Copy out the records that run from the line containing "Viewport: 1204px width, 1007px height." through the line containing "will [199, 192].", both lines included, and nothing else.

* _Dataset entries_:
-----

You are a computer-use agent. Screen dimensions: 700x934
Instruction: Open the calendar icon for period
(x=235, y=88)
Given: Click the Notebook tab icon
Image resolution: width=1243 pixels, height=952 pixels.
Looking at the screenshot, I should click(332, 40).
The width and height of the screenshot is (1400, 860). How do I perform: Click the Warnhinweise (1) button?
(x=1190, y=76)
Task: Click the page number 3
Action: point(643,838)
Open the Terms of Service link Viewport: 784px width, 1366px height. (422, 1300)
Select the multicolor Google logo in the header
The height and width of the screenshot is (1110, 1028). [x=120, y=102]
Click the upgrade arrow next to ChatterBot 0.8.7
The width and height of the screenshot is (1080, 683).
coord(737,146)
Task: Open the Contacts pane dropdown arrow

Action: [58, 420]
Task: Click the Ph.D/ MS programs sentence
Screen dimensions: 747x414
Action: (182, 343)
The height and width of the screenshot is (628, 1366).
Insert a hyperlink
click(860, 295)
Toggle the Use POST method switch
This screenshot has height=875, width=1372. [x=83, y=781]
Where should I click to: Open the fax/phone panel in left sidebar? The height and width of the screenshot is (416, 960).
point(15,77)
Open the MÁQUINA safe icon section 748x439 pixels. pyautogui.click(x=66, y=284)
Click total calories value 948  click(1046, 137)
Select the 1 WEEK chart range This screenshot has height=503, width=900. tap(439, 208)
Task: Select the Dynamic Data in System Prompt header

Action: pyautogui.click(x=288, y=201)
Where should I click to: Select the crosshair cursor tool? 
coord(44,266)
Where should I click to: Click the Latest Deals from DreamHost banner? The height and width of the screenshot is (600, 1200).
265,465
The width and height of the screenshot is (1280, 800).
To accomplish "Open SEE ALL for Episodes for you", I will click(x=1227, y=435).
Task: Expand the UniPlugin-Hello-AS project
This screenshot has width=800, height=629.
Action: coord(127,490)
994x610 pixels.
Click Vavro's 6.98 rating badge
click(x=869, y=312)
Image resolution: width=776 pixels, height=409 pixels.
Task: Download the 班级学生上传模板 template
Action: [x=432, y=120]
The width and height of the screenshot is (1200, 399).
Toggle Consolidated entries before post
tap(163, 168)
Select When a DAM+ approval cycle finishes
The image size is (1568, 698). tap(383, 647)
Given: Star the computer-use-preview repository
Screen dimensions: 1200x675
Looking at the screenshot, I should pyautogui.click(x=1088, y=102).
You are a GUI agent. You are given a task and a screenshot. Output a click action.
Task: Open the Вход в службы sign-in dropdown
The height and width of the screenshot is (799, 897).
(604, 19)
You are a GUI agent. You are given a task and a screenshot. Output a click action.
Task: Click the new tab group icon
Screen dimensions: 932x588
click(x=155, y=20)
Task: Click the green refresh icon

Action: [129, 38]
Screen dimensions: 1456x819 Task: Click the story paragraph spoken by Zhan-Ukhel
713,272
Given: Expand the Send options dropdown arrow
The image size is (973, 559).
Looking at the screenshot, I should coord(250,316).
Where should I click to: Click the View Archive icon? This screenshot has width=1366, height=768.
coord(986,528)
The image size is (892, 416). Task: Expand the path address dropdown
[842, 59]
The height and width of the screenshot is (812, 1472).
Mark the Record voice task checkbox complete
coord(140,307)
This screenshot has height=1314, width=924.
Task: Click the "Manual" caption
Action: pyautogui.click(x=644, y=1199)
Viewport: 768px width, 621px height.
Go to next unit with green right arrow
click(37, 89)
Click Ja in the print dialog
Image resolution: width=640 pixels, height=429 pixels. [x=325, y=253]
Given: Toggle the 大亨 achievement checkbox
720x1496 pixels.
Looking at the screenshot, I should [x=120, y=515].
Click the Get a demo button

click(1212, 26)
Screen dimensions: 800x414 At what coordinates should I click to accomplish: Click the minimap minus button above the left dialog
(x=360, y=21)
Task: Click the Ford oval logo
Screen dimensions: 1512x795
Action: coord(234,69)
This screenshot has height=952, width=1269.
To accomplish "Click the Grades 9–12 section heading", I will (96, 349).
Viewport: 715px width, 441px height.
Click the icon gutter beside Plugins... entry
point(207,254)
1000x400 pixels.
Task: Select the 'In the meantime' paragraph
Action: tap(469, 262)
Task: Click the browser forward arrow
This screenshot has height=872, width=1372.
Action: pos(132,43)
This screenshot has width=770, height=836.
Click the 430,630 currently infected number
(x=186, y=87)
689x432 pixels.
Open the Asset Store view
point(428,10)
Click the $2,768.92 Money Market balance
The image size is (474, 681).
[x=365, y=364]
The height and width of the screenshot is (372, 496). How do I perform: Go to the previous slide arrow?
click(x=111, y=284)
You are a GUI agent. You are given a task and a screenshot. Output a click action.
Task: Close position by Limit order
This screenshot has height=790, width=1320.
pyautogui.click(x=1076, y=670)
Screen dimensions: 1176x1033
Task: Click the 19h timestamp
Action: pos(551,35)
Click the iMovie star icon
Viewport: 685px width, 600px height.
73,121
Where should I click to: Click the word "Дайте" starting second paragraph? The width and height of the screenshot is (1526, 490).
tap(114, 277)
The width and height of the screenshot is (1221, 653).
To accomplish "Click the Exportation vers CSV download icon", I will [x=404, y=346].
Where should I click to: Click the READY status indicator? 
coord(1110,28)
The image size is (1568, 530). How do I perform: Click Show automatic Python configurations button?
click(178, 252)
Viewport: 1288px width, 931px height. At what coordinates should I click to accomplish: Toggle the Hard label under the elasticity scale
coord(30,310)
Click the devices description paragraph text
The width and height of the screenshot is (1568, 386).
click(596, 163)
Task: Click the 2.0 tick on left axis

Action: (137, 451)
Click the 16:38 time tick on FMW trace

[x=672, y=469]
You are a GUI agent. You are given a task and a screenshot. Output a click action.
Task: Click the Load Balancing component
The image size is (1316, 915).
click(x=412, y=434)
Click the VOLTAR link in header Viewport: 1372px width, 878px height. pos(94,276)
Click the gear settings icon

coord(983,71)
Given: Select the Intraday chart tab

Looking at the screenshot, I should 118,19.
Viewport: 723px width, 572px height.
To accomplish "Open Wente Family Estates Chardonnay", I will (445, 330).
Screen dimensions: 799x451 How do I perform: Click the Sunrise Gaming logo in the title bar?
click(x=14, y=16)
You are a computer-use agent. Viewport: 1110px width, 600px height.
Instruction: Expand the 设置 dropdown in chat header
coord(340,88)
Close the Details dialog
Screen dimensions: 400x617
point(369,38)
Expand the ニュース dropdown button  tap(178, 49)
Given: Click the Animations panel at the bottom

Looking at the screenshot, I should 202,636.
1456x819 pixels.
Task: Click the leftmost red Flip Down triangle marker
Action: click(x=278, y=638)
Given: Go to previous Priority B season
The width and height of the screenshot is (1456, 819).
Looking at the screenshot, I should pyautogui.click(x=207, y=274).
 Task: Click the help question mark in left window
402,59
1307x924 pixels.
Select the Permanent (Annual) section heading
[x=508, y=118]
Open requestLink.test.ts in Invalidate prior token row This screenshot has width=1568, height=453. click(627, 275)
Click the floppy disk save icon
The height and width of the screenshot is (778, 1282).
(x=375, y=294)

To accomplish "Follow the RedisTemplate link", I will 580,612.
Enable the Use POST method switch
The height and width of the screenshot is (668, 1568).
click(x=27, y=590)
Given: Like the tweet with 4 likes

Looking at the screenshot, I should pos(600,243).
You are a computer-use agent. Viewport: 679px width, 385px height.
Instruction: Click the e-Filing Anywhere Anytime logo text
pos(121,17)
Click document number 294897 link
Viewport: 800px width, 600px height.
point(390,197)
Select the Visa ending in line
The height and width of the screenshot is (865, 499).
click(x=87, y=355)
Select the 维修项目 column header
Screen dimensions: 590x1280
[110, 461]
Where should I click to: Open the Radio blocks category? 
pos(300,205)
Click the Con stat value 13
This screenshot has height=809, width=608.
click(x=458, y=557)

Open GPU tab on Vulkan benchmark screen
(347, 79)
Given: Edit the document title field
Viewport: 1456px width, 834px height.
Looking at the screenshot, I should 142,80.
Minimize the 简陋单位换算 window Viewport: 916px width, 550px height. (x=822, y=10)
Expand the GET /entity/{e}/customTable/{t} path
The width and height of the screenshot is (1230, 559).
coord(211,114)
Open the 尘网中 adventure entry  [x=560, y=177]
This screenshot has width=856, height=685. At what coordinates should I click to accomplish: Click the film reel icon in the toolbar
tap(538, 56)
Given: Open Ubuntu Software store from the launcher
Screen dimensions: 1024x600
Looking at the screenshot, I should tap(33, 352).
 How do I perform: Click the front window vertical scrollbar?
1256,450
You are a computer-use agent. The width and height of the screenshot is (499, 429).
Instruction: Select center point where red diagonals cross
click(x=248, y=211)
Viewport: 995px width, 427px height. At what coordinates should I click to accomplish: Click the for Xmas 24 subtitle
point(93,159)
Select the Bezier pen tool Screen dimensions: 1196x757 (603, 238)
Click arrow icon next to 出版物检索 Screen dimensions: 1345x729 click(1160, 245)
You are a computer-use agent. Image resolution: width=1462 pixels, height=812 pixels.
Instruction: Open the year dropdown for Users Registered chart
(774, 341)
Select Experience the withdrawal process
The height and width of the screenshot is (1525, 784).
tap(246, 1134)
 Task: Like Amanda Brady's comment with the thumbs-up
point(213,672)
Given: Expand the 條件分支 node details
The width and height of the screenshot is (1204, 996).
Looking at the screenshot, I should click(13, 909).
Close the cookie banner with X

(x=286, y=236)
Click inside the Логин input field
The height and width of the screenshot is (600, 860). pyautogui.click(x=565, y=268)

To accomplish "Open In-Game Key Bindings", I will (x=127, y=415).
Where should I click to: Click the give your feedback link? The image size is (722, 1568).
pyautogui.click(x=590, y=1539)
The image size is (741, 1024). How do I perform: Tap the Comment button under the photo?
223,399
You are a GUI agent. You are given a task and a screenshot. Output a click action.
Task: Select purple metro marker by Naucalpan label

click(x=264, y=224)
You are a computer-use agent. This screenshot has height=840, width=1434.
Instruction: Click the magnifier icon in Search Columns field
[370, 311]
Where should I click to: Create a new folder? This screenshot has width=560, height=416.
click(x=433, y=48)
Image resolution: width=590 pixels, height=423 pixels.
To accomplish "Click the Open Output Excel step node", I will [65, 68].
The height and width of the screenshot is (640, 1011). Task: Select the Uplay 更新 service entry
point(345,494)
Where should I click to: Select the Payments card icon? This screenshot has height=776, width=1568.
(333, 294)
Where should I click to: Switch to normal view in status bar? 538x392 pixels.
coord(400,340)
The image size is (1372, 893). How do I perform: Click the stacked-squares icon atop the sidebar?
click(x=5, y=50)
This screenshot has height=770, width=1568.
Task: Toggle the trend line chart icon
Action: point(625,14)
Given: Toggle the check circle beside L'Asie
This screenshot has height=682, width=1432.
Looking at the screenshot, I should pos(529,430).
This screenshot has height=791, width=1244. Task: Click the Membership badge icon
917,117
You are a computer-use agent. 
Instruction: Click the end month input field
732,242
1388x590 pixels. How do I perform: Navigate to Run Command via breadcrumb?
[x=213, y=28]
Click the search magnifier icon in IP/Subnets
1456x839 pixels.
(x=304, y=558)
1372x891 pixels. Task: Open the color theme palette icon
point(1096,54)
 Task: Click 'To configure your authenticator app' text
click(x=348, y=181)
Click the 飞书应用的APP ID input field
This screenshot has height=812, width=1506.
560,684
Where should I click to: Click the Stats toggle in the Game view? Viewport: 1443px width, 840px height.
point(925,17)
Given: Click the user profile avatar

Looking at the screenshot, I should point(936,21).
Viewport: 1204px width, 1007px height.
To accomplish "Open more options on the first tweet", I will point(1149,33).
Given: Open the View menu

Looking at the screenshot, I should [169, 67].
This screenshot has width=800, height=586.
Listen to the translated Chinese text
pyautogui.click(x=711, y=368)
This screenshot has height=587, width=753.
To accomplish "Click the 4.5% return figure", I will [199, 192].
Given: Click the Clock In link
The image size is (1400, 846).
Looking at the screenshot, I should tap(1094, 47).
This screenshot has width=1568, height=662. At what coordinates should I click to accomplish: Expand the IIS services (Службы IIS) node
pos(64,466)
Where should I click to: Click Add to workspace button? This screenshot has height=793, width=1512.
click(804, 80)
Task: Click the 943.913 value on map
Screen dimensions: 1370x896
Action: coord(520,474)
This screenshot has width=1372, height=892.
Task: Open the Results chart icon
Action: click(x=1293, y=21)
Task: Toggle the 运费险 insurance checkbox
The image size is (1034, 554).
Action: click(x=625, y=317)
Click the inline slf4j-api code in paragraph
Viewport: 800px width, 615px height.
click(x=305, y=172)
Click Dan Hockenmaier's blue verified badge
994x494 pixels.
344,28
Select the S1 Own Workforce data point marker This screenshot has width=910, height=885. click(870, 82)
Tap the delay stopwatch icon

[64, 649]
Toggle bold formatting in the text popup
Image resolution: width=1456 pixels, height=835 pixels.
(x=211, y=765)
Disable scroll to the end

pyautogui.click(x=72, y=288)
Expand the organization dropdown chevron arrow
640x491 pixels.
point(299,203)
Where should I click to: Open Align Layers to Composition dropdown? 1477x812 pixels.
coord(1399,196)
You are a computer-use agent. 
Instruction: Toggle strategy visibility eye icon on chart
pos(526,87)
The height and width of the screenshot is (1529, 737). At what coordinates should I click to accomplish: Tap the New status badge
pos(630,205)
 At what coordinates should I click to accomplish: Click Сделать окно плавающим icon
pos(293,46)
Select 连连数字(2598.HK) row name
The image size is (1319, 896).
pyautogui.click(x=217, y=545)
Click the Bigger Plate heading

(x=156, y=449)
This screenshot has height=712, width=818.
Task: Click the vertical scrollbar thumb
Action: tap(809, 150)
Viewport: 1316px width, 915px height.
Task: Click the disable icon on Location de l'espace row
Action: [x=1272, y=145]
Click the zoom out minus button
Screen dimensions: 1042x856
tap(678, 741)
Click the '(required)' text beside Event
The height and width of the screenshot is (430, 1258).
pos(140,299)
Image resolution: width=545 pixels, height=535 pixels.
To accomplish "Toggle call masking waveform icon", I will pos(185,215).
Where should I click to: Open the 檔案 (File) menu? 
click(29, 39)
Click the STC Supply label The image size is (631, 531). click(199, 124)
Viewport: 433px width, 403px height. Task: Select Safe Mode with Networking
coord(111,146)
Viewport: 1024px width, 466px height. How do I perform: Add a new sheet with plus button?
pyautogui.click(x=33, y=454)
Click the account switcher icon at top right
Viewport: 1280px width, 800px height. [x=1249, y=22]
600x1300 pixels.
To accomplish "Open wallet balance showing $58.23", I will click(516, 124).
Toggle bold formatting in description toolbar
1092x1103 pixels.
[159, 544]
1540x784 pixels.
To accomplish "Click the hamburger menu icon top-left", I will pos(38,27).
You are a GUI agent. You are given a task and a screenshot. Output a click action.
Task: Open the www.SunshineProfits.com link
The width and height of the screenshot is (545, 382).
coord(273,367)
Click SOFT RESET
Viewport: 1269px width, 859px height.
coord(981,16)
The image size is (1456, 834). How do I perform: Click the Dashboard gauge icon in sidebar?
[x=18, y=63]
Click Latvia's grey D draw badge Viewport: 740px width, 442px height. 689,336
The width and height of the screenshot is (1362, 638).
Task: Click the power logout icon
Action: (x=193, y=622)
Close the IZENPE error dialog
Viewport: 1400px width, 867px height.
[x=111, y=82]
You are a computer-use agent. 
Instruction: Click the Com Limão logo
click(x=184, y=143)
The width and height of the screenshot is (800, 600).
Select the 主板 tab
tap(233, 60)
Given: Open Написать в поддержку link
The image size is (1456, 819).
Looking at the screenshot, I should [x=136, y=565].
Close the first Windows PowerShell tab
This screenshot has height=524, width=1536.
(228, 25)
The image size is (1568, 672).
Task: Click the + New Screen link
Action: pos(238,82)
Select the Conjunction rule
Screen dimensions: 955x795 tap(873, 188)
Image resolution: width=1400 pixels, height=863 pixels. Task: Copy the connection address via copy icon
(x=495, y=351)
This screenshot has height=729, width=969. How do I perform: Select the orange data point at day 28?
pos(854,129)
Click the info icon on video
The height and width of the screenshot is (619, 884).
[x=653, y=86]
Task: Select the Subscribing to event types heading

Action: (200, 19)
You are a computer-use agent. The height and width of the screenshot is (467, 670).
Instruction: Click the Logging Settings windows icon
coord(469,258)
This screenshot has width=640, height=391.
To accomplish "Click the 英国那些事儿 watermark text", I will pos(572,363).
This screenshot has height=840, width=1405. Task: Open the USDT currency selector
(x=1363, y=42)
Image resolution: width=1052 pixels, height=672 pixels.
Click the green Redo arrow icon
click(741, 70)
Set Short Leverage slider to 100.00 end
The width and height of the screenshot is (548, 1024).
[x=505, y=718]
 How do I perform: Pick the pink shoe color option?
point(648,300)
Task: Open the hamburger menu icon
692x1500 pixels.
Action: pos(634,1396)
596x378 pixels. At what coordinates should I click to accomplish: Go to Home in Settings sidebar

-----

* _Written response_:
Viewport: 1204px width, 1007px height.
To accomplish "Open more options on the first tweet", I will point(1149,33).
Given: Open the View menu

Looking at the screenshot, I should [169, 67].
This screenshot has width=800, height=586.
Listen to the translated Chinese text
pyautogui.click(x=711, y=368)
This screenshot has height=587, width=753.
To accomplish "Click the 4.5% return figure", I will [199, 192].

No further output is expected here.